## What to work on
1. From the passage below about Tim Heywood, list every person it names.
2. Return the part of the Tim Heywood passage below that opens with the words containing "Things changed overnight" and closes with "about his tutor.", copying it word for word.
3. According to the Tim Heywood passage below, why did Heywood spend a long time freelancing and living on odd jobs after getting his degree? Answer in one to three sentences.

## Document passage
^^^^

Things changed overnight after one fateful meeting early in the 1970s 

On getting his degree in Industrial Design Engineering from the Central School of Art and Design (in 1989 it merged with St Martins School of Art), for quite a long time he lived the life of a freelancer and survived on odd jobs, as he couldn’t find a job he really liked. Once he heard that some yachting designer was expanding and looking for people for his studio. Tim decided to give it a try. He was taken on immediately and joined the team managed by none other but Jon Bannenberg. “Jon took me from college and taught me a great deal. But equally the industry as a whole also owes him a similar debt. You could say he created the super yacht design industry”, says grateful Heywood about his tutor. 

Pelorus superyacht (114.5 m, Lürssen, 2003)
Pelorus superyacht (114.5 m, Lürssen, 2003)

He spent over twenty years working for Bannenberg. In 1996 together with his wife Vanessa he decided to start a business of his own, and Tim Heywood Design studio started amazing the world with its projects, most of which are now classified as icons. 

A really “programmatic” creation by Heywood is the 115-metre Pelorus, built by Lürssen in 2003. Her sleek lines and a well-balanced silhouette have been winning the hearts of more than one generation of sea-lovers, and the designer admits that a lot of customers are still asking him to do "something with similar outlines”.

^^^^

## Data shown
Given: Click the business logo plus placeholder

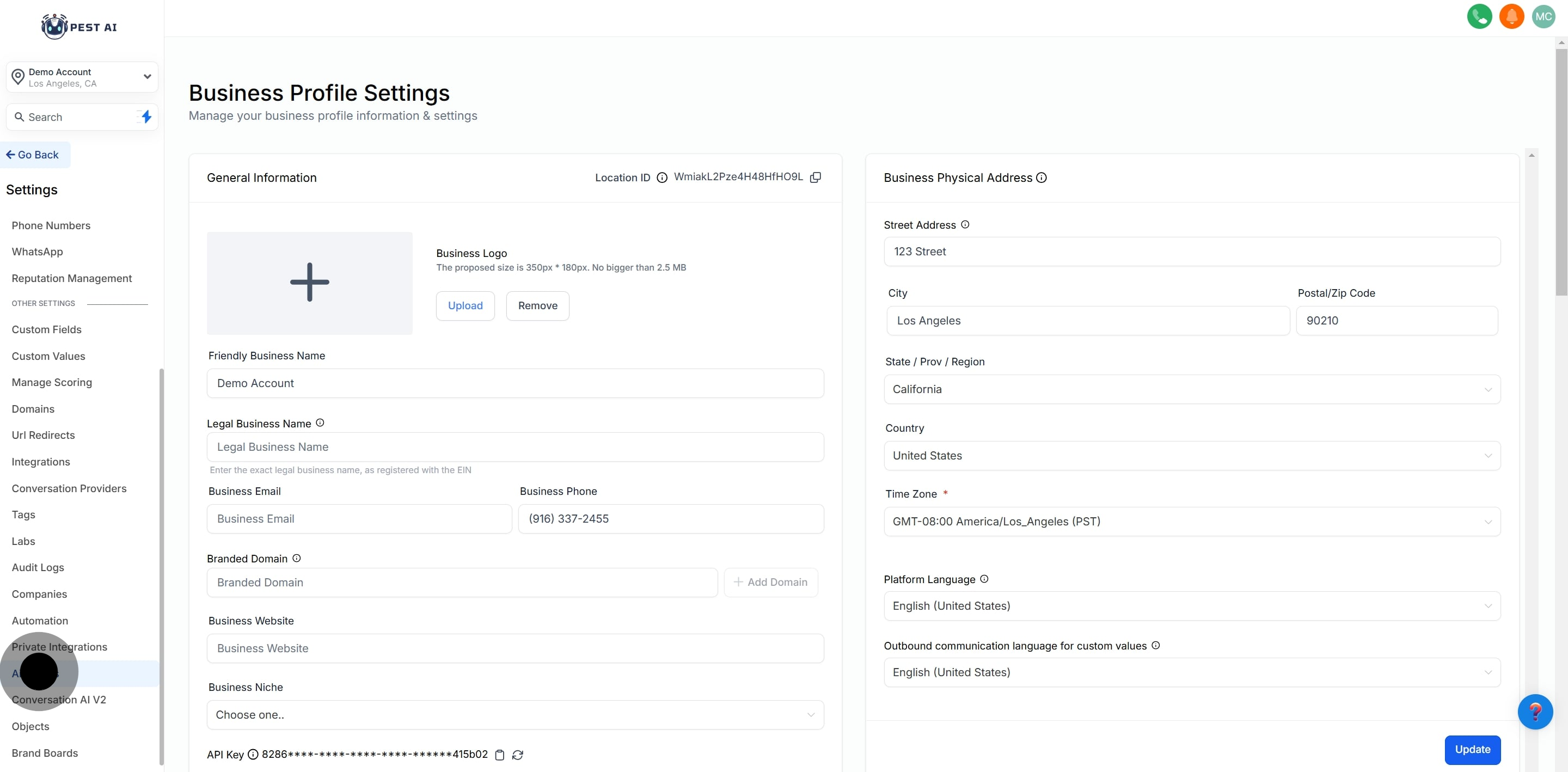Looking at the screenshot, I should coord(309,283).
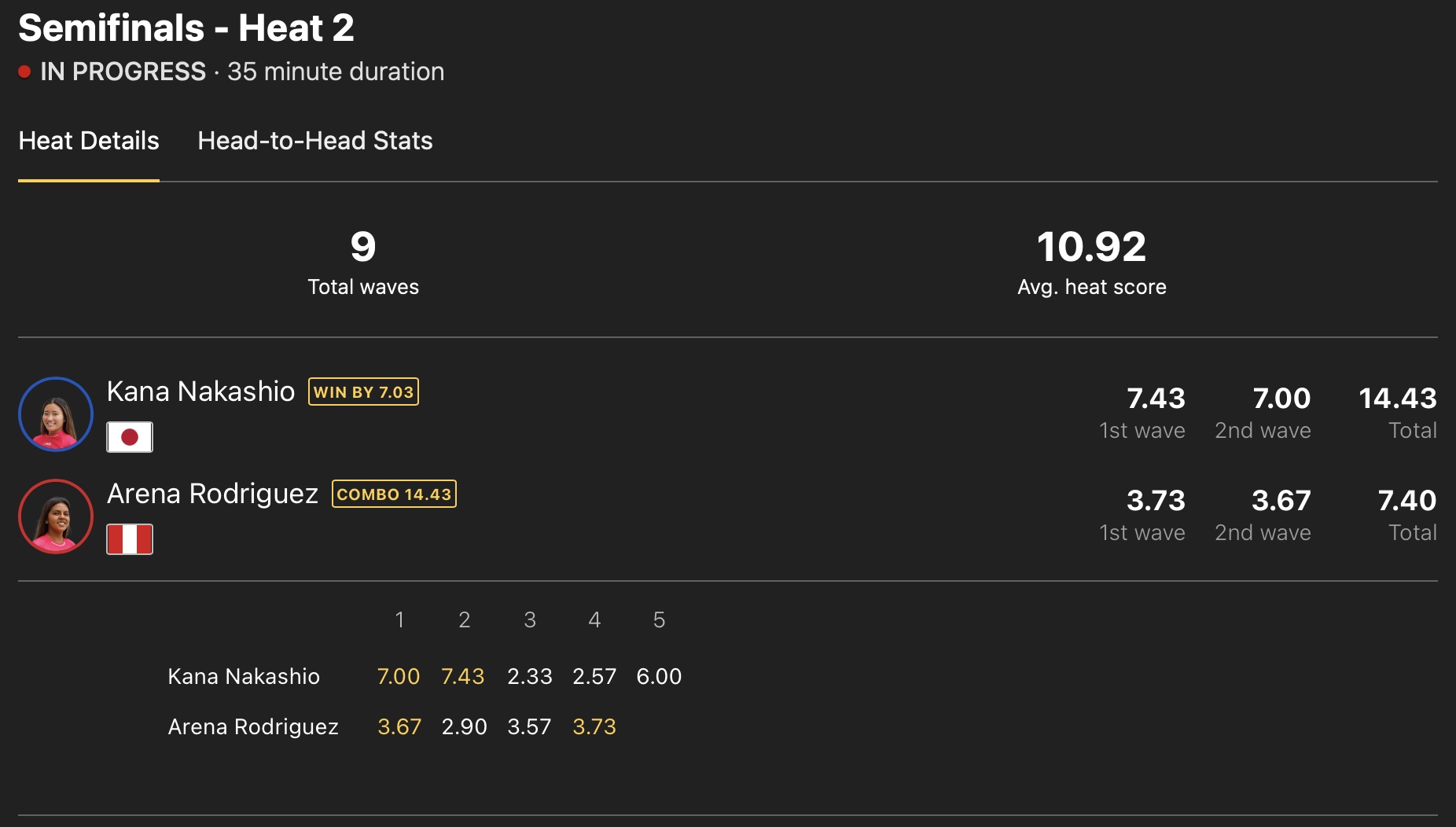
Task: Click the Japan flag icon
Action: point(130,437)
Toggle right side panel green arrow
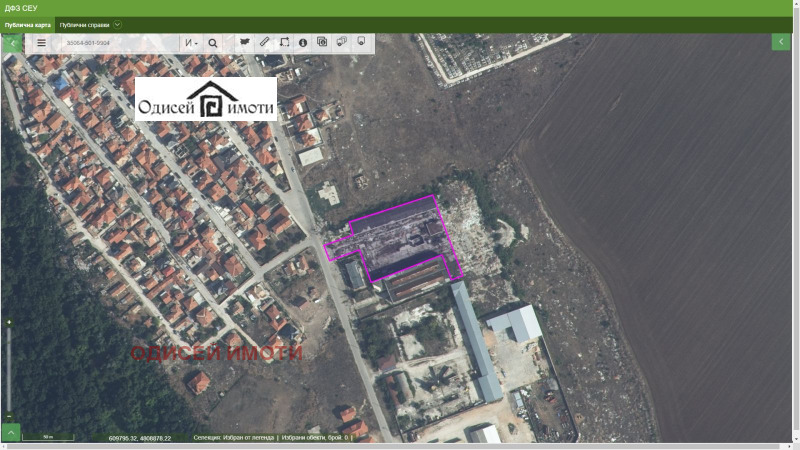This screenshot has height=450, width=800. [x=780, y=41]
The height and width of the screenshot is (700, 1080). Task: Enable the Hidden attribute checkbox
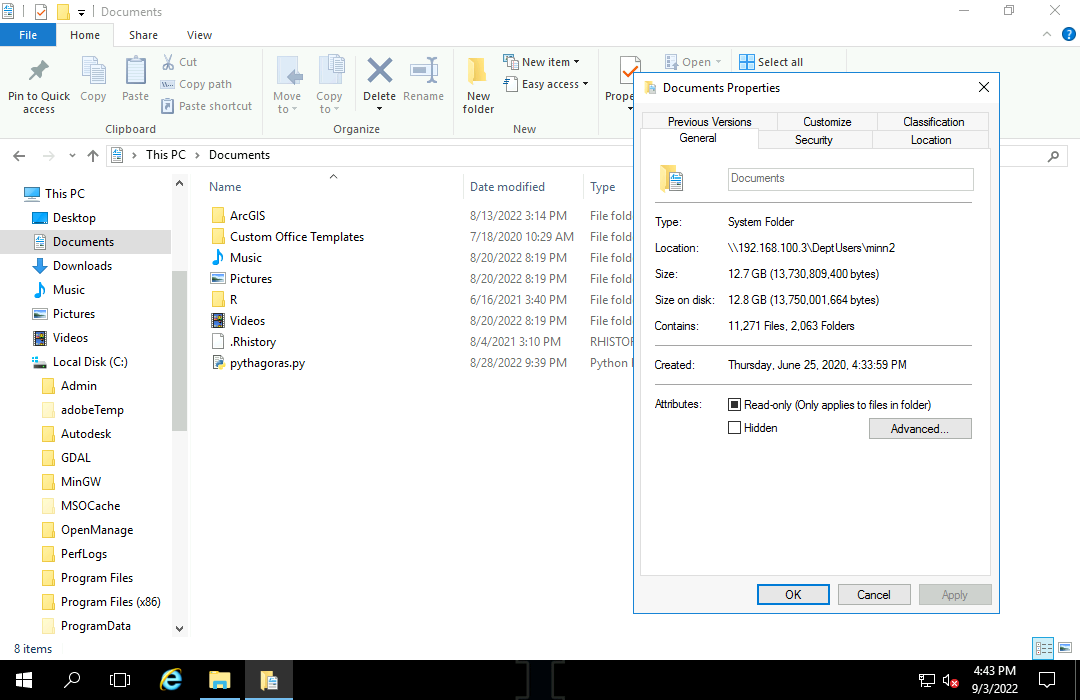point(735,428)
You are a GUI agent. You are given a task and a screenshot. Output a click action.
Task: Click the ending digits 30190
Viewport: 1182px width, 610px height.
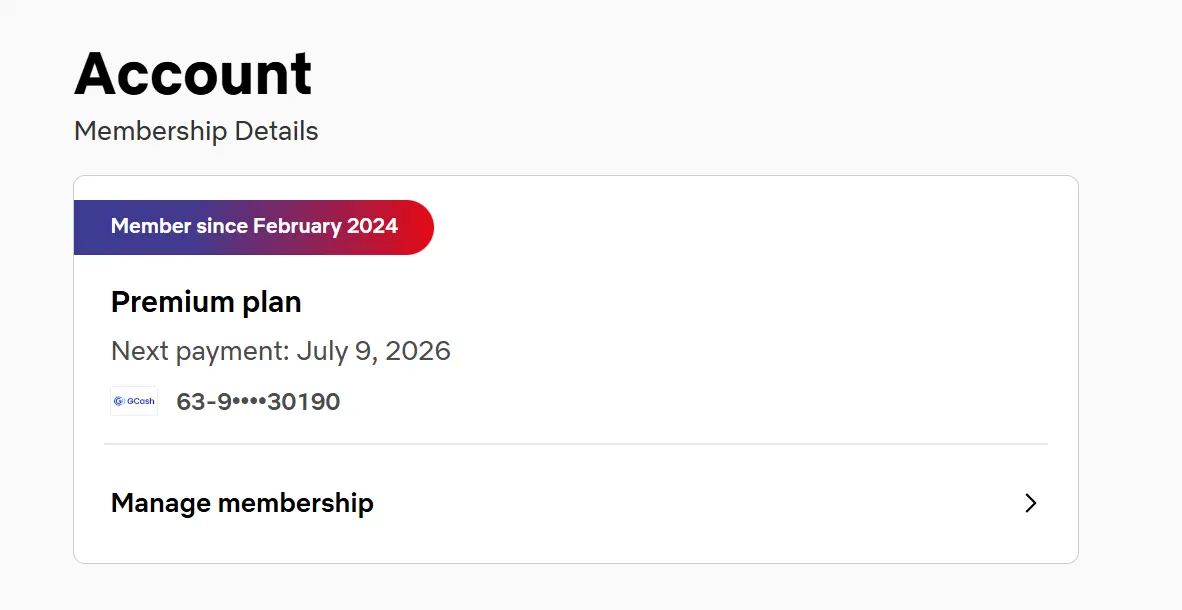coord(304,401)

^^^^

## Replies
1. Tim Heywood, Jon Bannenberg, Vanessa

2.
Things changed overnight after one fateful meeting early in the 1970s 

On getting his degree in Industrial Design Engineering from the Central School of Art and Design (in 1989 it merged with St Martins School of Art), for quite a long time he lived the life of a freelancer and survived on odd jobs, as he couldn’t find a job he really liked. Once he heard that some yachting designer was expanding and looking for people for his studio. Tim decided to give it a try. He was taken on immediately and joined the team managed by none other but Jon Bannenberg. “Jon took me from college and taught me a great deal. But equally the industry as a whole also owes him a similar debt. You could say he created the super yacht design industry”, says grateful Heywood about his tutor.

3. He could not find a job he really liked.